Well this film came out of nowhere. A film about modern drone warfare boasting a stellar cast that’s this good and has absolutely no buzz or press, I decided to see this because of a TV Spot I saw a few days earlier and because I managed to get a discount on the cinema ticket not really expecting anything from this movie. The film starts slow and continues to slowly build as director Gavin Hood introduces you to all the players, this film’s plot spans through major three countries while visiting others so it could be easy to get lost fast but that never happens. Hood takes his time and that slow build just continues to ratchet up to an unbearable tension that drives the story forward.
The players are members of British military portrayed by Helen Mirren and Alan Rickman, two characters in different rooms watching the same live feeds for the same mission but dealing with separate obstacles concerning the nature of the mission. Mirren is the Colonel running a mission to capture high value terrorist targets in Kenya, as Rickman is a General coordinating with members of the British government including ministers and the Attorney General. On the other side of the world is Aaron Paul’s (Breaking Bad) drone pilot sitting in one the various trailers at Nevada military base operating the drone being used in the joint mission with the British. Finally on the ground in Kenya is Barkhad Abdi (Captain Phillips) as an undercover Kenyan military operative running on the ground surveillance of the targets. Lots of players, lots of locations, lots of complications but Gavin Hood just slowly builds and builds his story and the grand thematic complications that come with it. The first twenty minutes may seem slow but the moment the mission starts, you become engaged instantly and there is little to no confusion.
As the story builds, the mission becomes more and more complicated, all four main characters are put through trials as they debate with each other and themselves on what the right course of action is. Basically a “capture” mission turns into a “kill” mission and Hood crafts a debate of the merits of drone warfare within his film and makes both sides present their arguments with real stakes and a ticking clock. The ramifications of either decision are debated as the mission parameters continue to evolve on the ground in Kenya, new discoveries or coincidental moments spur new deliberations across the globe as everyone is looking for the answer to the question “do we fire the missile?”. It is a powerful debate that is crafted and the audience’s views may change within the film, I personally am opposed to drone warfare but this film displays its arguments so powerfully that within the context of the mission there were points that I was pro drone strike.

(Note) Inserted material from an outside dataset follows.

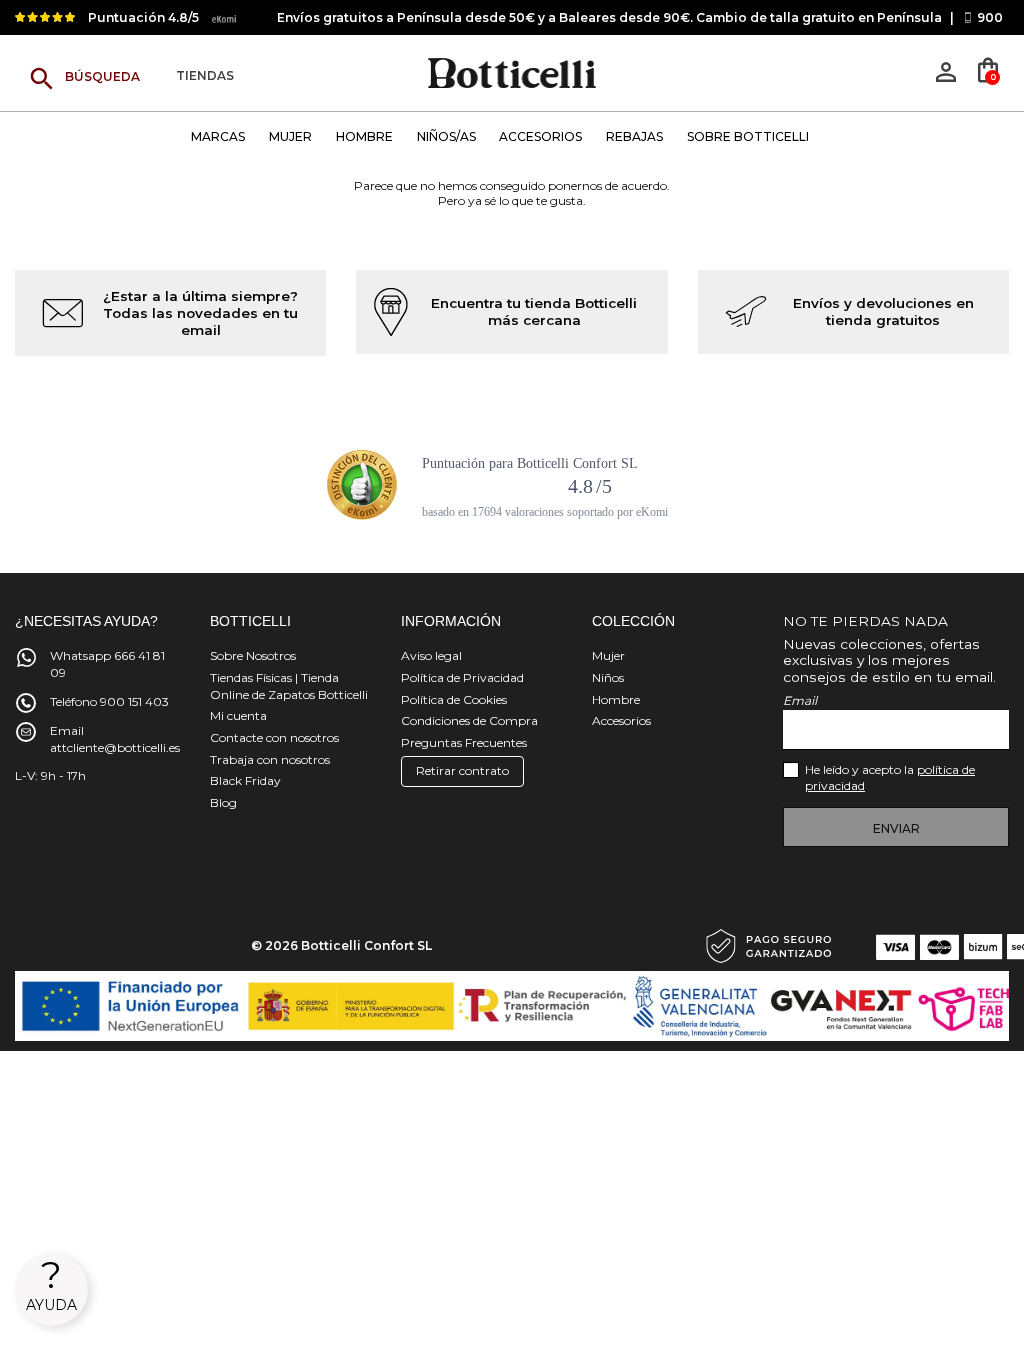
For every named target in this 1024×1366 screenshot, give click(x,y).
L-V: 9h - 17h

I do not want to get into specific story points but the film showcases well how warfare has evolved. Three of the main characters are in the same location for the entirety of the film, Mirren, Rickman and Paul’s characters making all the crucial decisions despite being thousands of miles away. Only Abdi’s character is on the ground, constantly adapting to help the mission and is the only one endangering his life. Hood shows how difficult this type of warfare becomes, how tedious and frustrating this warfare can become, one of the subplots is how Rickman’s side has constant referrals to different members of governments both domestic and foreign to find legal and ethical answers to difficult questions.
Hood’s expert building of tension is only strengthened by the amazing cast, the four main characters have a fantastic supporting cast all contributing to different pieces of the film’s main arguments. Mirren and Rickman’s representation of military may seem cold and harsh at times, they understand the consequences of terrorist actions first hand and want the strike to happen as soon as possible, believing that the collateral damage of the strike is minimal compared to what would happen if it didn’t . Rickman who passed away earlier this year gives a fantastic last performance as his character is a mix of dry humour, authority and powerful drama which works so well within the film. Mirren commands the screen as well and her character creates certain ethical questions with drone warfare as the story progresses into it’s more complicated territory. Aaron Paul’s drone pilot really brought the emotion, he’s the trigger man and there are points in this film where he risks his career over the ethics if he should pull that trigger. Really showing that despite that disconnect there can be with drones the emotional hardships that come with being a solider do not go away. Finally Barkhad Abdi makes a great return as the man on the ground, he sells the dangers that come with being an operative in this new warfare and despite his presence there, the complications continue to arise.
This film doesn’t answer the question if drones are good or bad, it just asks you the question and tells you this story. With every minute, every new development, Gavin Hood just winds up the tension to unbearable breaking point. My feet couldn’t stop tapping the floor, I was chewing my nails, the tension kept building and building and when the film finally lets it all go, there’s no relief just a devastating gut punch. Eye in the Sky is an amazing film that shows that in our time of modern warfare that there is no real victory and that the successes we take in our conflicts at home and abroad will always have consequences. Consequences that we have to live with, consquences that will make us question if we made the right decision and how we have to keep going despite those consquences.
Eye in the Sky is nothing short of a compelling thriller and a triumph of British film that presents a truly challenging story that hopefully will create fascinating audience debate. If you have the opportunity to witness this film, then take it, you won’t regret it.